EXERCISE DESCRIPTION = Every entry should appear in your answer exactly as it does here.

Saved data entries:
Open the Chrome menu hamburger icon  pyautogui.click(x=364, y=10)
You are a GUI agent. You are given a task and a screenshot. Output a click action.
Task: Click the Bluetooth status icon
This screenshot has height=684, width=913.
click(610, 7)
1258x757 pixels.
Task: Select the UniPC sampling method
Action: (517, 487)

RESULT FOR THIS EXERCISE =
Open the Chrome menu hamburger icon  pyautogui.click(x=364, y=10)
You are a GUI agent. You are given a task and a screenshot. Output a click action.
Task: Click the Bluetooth status icon
This screenshot has height=684, width=913.
click(610, 7)
1258x757 pixels.
Task: Select the UniPC sampling method
Action: (517, 487)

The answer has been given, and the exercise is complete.